_YOUR OBJECTIVE_.
Print the lines that run from the line with "Screen dimensions: 719x408" to the line with "Task: Open the dropdown under the 健康 header", keeping both end lines, exactly as they appear in the entries below, and nothing else.

----- MATERIALS PROVIDED

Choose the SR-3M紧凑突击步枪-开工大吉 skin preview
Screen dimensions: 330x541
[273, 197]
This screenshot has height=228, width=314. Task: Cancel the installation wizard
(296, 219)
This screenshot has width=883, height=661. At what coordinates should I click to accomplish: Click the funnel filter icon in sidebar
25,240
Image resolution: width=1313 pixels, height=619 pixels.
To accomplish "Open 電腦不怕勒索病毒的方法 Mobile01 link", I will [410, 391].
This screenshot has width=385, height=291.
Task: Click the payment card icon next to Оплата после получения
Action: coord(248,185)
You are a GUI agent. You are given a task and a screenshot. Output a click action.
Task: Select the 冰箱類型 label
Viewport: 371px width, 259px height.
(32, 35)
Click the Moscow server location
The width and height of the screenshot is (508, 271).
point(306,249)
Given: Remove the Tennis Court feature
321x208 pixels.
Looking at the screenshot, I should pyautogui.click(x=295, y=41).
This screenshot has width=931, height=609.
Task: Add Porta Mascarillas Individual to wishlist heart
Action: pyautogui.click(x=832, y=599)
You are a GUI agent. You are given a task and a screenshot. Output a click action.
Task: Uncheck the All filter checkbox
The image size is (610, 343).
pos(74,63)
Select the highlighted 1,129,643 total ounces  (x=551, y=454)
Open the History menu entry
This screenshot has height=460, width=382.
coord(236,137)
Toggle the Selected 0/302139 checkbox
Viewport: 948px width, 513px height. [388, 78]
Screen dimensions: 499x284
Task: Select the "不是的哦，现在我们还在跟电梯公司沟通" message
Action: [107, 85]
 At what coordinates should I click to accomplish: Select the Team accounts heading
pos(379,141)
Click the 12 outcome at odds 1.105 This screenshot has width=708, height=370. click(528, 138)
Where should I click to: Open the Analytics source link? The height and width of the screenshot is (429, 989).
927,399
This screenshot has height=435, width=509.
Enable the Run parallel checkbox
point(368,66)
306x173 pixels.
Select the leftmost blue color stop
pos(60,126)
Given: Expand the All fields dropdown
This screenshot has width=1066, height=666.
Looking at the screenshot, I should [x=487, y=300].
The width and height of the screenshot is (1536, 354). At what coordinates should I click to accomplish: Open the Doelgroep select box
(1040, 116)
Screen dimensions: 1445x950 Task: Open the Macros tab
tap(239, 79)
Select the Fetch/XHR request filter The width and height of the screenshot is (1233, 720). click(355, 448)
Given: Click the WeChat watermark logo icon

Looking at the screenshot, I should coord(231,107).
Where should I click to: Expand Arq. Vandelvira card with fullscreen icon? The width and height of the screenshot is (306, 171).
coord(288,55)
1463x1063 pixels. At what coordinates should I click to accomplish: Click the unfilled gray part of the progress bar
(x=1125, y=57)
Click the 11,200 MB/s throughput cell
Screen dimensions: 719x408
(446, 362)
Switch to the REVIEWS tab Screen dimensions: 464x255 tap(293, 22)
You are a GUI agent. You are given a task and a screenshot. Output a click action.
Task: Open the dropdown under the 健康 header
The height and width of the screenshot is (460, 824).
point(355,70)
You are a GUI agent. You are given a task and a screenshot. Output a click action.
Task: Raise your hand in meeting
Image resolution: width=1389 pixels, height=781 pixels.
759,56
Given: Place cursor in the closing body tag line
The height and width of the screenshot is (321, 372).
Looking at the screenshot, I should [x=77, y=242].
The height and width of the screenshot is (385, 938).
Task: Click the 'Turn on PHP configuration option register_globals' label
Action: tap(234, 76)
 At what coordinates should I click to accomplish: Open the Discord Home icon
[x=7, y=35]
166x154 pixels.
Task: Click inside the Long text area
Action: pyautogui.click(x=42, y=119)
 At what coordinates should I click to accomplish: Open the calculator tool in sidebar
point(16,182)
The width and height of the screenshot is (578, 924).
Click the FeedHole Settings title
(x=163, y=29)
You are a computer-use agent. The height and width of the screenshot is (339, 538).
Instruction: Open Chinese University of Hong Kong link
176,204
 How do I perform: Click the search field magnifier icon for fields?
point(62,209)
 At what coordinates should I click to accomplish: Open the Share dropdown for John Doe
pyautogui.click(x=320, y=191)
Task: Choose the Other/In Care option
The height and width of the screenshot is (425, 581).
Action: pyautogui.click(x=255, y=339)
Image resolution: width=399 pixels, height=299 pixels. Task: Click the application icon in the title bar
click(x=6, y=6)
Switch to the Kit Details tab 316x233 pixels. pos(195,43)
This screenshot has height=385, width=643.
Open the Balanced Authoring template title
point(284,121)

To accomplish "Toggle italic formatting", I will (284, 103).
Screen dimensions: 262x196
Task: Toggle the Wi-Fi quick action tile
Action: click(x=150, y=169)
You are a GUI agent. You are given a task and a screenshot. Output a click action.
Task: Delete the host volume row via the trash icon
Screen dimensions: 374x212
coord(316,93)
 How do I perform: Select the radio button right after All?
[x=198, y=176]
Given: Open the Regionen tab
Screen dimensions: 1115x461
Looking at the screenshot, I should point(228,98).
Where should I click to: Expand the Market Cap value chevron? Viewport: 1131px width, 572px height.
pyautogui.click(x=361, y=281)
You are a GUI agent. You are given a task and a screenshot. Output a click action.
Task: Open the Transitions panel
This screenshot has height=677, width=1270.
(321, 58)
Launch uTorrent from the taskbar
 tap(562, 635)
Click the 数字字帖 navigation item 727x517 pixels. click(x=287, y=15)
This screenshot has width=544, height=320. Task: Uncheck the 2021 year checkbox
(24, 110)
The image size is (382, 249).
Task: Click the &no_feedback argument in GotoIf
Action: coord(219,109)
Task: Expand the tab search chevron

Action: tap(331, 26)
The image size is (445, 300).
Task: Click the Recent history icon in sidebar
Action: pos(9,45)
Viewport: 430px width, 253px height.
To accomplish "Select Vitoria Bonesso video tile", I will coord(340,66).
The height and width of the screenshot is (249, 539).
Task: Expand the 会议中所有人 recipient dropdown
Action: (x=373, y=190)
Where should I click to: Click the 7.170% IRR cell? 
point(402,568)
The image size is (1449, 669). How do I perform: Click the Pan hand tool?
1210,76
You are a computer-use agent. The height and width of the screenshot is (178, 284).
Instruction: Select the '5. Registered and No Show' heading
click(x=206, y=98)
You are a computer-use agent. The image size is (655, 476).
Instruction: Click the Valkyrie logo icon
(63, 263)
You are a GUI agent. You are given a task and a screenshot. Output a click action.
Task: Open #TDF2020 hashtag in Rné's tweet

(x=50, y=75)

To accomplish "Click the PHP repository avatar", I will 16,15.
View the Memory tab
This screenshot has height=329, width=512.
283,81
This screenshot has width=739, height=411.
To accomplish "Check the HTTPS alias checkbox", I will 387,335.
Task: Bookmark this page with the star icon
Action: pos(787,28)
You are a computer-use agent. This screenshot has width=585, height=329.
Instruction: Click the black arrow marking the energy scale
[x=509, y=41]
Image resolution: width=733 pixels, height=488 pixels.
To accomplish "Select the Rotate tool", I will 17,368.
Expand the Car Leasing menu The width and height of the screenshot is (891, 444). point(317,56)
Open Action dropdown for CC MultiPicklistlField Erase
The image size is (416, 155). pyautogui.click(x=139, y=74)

----------

_ANSWER TO THIS PROBLEM_.
Screen dimensions: 719x408
(446, 362)
Switch to the REVIEWS tab Screen dimensions: 464x255 tap(293, 22)
You are a GUI agent. You are given a task and a screenshot. Output a click action.
Task: Open the dropdown under the 健康 header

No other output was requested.